Google Cloud’s 2026 AI Agent Trends Report identifies five key areas where AI agents will reshape business: productivity delegation, agentic workflows, personalised customer experiences, security operations automation, and AI workforce training. Real-world examples show agents already delivering measurable results.

From Routine Execution to Strategic Direction

The report signals a fundamental shift in how employees work. Rather than executing routine tasks, workers will delegate to AI agents while focusing on higher-level strategy and oversight.

The evidence is already compelling. Telus reports that over 57,000 team members regularly use AI, saving 40 minutes per interaction. Suzano, the world’s largest pulp manufacturer, developed an agent with Gemini Pro that translates natural language into SQL queries—reducing query time by 95% across 50,000 employees.

Multi-Agent Workflows at Enterprise Scale

2026 will see businesses connect multiple agents to run entire workflows from start to finish. This moves beyond simple chatbots to sophisticated automation of complex, multi-step processes.

A notable development is the Salesforce and Google Cloud collaboration on cross-platform AI agents using the Agent2Agent (A2A) protocol—establishing an open, interoperable foundation for agentic enterprises. This suggests AI agents from different vendors may soon work together seamlessly.

Customer Experience Transformation

The era of scripted chatbots is ending. Google predicts “concierge-style” service becoming the new standard, with agents delivering hyperpersonalised customer interactions.

Global manufacturer Danfoss demonstrates what’s possible: AI agents now automate 80% of transactional decisions in email-based order processing, cutting average customer response times from 42 hours to near real-time.

Security Operations Revolution

Security operations centres face overwhelming data and alert volumes. Macquarie Bank’s implementation directs 38% more users towards self-service while reducing false positive alerts by 40%.

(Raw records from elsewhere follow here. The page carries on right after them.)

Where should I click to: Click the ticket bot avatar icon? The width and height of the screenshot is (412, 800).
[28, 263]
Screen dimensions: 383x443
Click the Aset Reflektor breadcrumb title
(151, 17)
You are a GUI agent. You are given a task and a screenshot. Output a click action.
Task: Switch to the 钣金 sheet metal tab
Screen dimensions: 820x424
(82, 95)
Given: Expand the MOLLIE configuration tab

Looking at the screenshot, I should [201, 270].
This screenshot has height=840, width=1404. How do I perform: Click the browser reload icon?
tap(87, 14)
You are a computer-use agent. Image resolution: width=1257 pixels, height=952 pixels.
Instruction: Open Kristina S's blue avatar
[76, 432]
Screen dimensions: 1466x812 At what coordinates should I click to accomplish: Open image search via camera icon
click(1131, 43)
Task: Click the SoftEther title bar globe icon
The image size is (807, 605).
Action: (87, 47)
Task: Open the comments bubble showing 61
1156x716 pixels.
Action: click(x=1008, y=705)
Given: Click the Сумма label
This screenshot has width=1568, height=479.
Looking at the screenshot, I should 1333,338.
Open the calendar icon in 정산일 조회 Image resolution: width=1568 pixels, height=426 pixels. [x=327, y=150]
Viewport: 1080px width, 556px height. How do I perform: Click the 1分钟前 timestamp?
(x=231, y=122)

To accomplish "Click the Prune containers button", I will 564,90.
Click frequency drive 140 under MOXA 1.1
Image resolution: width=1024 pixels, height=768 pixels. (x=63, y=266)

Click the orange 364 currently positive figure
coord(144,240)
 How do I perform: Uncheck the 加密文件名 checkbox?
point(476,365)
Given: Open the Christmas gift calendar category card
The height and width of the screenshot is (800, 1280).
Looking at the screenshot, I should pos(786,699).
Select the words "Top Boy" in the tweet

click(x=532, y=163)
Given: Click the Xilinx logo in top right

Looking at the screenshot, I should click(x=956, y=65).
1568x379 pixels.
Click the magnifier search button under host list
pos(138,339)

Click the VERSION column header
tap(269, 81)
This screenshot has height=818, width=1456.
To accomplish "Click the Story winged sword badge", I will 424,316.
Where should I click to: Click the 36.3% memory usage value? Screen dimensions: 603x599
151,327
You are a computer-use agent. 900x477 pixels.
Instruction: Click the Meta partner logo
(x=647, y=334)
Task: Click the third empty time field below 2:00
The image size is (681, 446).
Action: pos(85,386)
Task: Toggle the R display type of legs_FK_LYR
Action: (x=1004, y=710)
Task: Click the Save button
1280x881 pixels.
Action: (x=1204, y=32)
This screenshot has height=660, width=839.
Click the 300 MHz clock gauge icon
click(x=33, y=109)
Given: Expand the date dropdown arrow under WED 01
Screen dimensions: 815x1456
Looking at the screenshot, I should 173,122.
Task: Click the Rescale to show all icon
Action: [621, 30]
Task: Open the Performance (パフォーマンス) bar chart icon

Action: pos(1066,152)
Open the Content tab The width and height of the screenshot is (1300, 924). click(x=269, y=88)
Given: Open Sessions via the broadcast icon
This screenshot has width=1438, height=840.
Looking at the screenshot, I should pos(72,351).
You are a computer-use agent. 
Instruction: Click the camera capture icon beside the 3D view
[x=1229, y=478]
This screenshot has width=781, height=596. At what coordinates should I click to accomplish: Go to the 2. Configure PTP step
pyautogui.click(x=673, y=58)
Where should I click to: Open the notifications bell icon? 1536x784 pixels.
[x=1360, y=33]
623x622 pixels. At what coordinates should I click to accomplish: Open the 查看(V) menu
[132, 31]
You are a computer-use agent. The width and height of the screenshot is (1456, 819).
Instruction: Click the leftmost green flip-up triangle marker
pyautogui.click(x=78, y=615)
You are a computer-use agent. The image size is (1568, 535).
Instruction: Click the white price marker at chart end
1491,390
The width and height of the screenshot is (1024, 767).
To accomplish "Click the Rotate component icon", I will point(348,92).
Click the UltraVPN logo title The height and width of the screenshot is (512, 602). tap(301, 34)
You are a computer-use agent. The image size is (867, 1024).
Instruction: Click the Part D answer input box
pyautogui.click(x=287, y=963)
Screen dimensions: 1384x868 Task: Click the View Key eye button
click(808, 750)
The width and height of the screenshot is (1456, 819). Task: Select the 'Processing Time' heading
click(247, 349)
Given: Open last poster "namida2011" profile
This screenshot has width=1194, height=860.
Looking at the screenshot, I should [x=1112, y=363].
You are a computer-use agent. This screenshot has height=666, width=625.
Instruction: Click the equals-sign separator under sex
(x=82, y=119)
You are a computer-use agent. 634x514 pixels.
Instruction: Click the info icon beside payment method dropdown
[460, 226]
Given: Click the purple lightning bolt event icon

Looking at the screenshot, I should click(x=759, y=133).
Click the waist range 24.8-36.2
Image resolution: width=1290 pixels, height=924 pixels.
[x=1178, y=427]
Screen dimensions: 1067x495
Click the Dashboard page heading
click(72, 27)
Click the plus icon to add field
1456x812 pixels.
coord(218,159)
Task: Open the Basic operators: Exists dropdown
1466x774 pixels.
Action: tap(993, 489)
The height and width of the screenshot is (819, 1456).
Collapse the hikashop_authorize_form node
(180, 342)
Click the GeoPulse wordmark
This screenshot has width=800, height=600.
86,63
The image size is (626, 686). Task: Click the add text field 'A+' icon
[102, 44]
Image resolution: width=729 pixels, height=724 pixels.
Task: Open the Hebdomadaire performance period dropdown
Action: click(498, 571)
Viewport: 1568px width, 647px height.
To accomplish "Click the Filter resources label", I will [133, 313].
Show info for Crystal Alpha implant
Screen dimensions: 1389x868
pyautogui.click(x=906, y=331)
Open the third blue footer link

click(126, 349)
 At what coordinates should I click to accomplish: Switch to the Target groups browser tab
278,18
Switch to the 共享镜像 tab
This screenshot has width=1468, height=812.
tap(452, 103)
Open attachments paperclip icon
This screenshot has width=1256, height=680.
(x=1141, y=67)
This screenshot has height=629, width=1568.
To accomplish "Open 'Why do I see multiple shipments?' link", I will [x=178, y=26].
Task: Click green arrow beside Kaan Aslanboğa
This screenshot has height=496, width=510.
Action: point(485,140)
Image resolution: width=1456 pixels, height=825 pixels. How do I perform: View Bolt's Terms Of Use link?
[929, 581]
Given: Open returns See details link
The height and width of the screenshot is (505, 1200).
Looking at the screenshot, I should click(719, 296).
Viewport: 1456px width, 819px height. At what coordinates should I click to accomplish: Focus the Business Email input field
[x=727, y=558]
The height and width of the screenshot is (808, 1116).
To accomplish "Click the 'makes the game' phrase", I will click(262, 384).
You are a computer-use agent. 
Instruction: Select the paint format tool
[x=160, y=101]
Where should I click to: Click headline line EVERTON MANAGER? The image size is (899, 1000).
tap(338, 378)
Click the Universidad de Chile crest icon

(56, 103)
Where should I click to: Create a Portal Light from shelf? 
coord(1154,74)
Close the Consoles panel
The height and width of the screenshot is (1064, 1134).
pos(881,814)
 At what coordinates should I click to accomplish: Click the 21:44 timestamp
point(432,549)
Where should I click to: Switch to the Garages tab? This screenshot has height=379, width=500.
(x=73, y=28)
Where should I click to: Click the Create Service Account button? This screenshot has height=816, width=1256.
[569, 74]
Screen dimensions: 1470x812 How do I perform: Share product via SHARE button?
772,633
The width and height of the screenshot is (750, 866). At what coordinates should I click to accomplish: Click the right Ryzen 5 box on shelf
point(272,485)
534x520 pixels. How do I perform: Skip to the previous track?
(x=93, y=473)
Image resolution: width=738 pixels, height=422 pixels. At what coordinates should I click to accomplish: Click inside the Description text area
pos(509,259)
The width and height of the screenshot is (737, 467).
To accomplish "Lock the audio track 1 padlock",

Google predicts 2026 as the year AI agents assume the most taxing security work—automating alert triage and investigation to free human analysts for threat hunting and developing next-generation defences.

Looking Forward

Perhaps most significant is the workforce training imperative. Organisations must shift from simply purchasing AI tools to building continuous learning programmes with hands-on, real-world scenarios.

For UK businesses planning AI adoption, this report suggests success depends less on technology selection and more on developing people who can effectively direct and oversee AI agents. The transition from buying AI to building AI capability may be 2026’s defining challenge.